Components of HDFS are primarily the NameNode and the Data Node. HDFS follows a master-slave architecture. So for a single cluster in HDFS, one NameNode serves as the master node. The NameNode is responsible for storing metadata for the file system. It tracks, storage of each block, the replication factor of blocks, the number of backups created, etc. For each machine in the cluster, a Data Node serves as the slave. Consequently, the Data Node is responsible for storing the data blocks, reading from them, writing to them, and processing requests for the data.
To service a read request – The Data Nodes ping the NameNode with a short message informing it that they are free to service requests. If the NameNode doesn’t receive a ping from a Data Node, it assumes that there is a failure. Therefore, when there is a request from the client, it begins sending the requests to the data node’s backup. If a Data Node fails halfway through servicing the request, it ignores the retrieving, and sends the entire data from the backup. The NameNode has a backup as well, a Secondary Name Node. When the client invokes a request to the NameNode, the NameNode provides the address of the Data Nodes that contain the data, to the File System.
Then, the File System approaches the corresponding Data Nodes, and the Data Nodes process the requests in parallel. After the retrieving, all the necessary data is put together and handed over to the client. So, the default block size is 128MB. Servicing of a write request happens along similar lines, using parallel processing.
MapReduce is the brain behind Hadoop and coordinates all the distributed processing. Hadoop is written in Java, and writing MapReduce programs usually involves coding in Java. However, other languages like Python can be used as well. MapReduce has primarily two components; the Job Tracker and the Task Tracker. The Job Tracker services requests between you and the Hadoop ecosystem. It keeps track of the jobs processed, failures, etc., while to put it simply, a Task Tracker is to the Job Tracker what a Data Node is to a Name Node. In the Hadoop ecosystem, the NameNode services are parallel to storage, and the Job Tracker services are parallel to processing.
How does MapReduce work?
The basic working of MapReduce is, to split the job into sub-jobs, and to process the sub-jobs in parallel. Once the processing is complete, the result is combined and outputted.
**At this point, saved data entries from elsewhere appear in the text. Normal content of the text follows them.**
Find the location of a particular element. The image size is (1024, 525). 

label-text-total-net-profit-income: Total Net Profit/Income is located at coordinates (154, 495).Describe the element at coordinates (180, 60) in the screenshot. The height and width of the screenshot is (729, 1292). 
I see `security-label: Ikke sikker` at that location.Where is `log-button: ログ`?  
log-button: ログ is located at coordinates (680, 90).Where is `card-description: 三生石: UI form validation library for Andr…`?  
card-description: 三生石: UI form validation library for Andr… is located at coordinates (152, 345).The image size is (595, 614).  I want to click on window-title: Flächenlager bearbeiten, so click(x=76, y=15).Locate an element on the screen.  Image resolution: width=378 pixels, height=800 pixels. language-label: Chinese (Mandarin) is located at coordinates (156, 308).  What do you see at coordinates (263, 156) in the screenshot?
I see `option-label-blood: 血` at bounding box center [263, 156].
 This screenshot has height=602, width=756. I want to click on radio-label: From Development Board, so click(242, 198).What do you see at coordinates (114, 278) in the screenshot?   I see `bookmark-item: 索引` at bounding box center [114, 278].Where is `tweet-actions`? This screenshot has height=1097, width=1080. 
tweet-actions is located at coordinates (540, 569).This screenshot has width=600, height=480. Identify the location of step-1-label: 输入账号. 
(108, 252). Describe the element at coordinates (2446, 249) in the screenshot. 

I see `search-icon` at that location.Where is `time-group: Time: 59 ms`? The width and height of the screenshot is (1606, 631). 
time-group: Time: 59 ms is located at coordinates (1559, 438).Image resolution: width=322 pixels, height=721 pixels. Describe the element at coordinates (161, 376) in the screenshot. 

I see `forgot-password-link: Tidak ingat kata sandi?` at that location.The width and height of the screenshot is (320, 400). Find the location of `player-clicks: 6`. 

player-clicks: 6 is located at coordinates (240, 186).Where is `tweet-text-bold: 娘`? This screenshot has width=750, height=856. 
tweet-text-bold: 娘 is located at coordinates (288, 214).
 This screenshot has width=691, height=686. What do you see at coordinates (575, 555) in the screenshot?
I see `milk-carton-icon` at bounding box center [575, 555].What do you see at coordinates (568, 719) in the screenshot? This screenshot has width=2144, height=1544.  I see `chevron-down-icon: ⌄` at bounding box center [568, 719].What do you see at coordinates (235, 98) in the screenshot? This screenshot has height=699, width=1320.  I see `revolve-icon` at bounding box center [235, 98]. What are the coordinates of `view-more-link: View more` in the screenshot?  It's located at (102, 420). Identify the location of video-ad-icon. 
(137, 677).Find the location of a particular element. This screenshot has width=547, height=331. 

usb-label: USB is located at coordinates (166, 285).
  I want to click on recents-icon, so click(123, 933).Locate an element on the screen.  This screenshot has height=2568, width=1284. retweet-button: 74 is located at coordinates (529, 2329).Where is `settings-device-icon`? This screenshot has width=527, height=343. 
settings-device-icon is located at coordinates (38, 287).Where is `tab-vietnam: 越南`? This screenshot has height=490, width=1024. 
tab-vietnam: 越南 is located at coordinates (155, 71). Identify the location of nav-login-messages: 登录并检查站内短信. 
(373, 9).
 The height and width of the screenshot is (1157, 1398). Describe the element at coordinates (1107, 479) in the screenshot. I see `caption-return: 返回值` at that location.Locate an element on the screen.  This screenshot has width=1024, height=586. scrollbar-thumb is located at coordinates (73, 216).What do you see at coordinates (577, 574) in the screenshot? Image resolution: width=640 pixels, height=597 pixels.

Another Resource Negotiator (YARN)
The second generation of Hadoop introduced YARN as a Cluster Resource Manager. In the first generation of Hadoop the MapReduce component executed job scheduling, resource management and job processing. This lead to limited scalability and resource utilization. Thus, to solve this problem, YARN emerged in between the HDFS and the MapReduce component as a cluster resource manager. This took care of resource management and job scheduling, leaving MapReduce to focus on job processing and achieving optimal resource utilization. Thus, the resource management functions and the job scheduling functions run on separate domains.
Hadoop Common provides a set of utilities and libraries. All other Hadoop modules use these. It is an essential part of the Hadoop ecosystem.
Since Hadoop is an Open Source platform, many vendors put in efforts to develop their versions of Hadoop by adding functionalities that they believed would be the best solution. In 2008, the first Hadoop distributor Cloudera originated. It still remains the most used distributor. Other vendors soon tried to compete with MapR (founded in 2009) and HortonWorks (founded in 2011) by Yahoo! These three distributors still dominate the Hadoop world. At the heart of it, all three distributors offer the same core element. The Hadoop Distributed File System (HDFS) based on the Google File System (GFS), the Map Reduce Engine, and Hadoop Common are a set of libraries. The distributors have built around this core their implementations to try to give you the best viable product.
The Hadoop story is far from over and is being written every day. A revolution is taking the world by storm, and it continues to do so for the near future. Additions in Hadoop are constantly evolving, becoming the most coveted tool of the 21st century.
Apart from the mentioned above use cases, can you think of any other where Hadoop will be immensely helpful?